Entscheidend ist künftig der Wille des Patienten. Die Katholische Kirche kritisiert das Urteil des Bundesgerichtshofs.

Karlsruhe. Wenn ein todkranker Mensch nicht mehr leben will, dürfen Angehörige und Ärzte die Behandlung beenden. In einem Grundsatzurteil zur Sterbehilfe stellte der Bundesgerichtshof (BGH) am Freitag klar: Entscheidend ist immer der Wille des Patienten. Zulässig ist damit künftig der Abbruch lebensverlängernder Maßnahmen wie etwa künstliche Ernährung bei Komapatienten - vorausgesetzt, es liegt eine entsprechende Erklärung des Kranken vor. Im juristischen Sinn gilt dies als passive Sterbehilfe. Aktive Sterbehilfe wie das Verabreichen einer Giftspritze bleibt nach wie vor verboten.

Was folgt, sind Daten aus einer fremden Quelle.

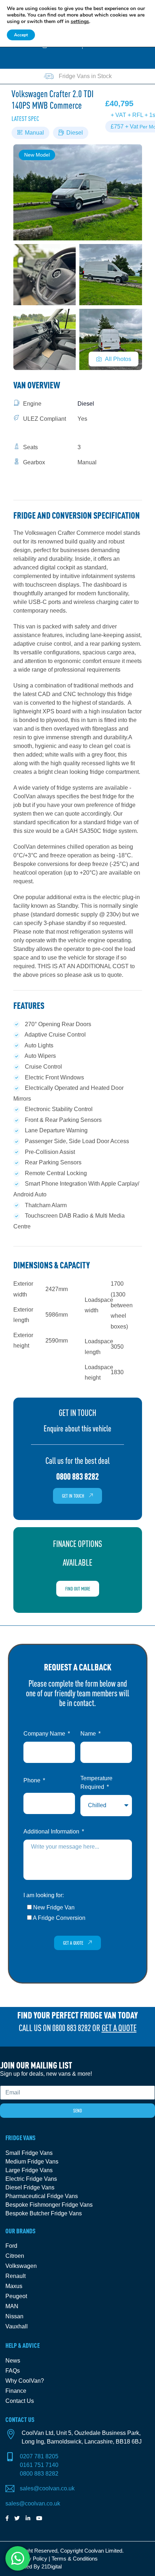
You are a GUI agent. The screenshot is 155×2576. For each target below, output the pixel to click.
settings (80, 21)
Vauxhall (16, 2326)
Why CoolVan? (24, 2381)
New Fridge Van (54, 1907)
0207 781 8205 (39, 2456)
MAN (11, 2306)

Bisher war die Rechtsprechung zur Sterbehilfe nicht eindeutig. Für Angehörige, Ärzte und Pflegekräfte war das Risiko groß, verklagt zu werden - auch wenn sie nur helfen wollten.

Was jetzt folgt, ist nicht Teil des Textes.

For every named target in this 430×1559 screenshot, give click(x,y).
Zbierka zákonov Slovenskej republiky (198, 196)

In dem konkreten Fall ging es um das Schicksal einer 76-Jährigen, die vor einer folgenschweren Hirnblutung gesagt hatte, dass sie "auf gar keinen Fall an Schläuche" wolle. Dennoch lag sie fünf Jahre lang im Wachkoma und wurde in einem Pflegeheim künstlich ernährt. Die Heimleitung lehnte die Einstellung der Ernährung ab. Schließlich durchtrennte die Tochter der Kranken auf Anraten ihres Anwalts Wolfgang Putz die Schläuche selbst. Daraufhin wurde der Jurist vom Landgericht Fulda wegen versuchten Totschlags zu einer Bewährungsstrafe verurteilt. Dieses Urteil wurde jetzt vom BGH kassiert, der Anwalt freigesprochen. Die Tochter der Kranken wurde nie belangt, weil sie sich auf den Anwalt verlassen hatte.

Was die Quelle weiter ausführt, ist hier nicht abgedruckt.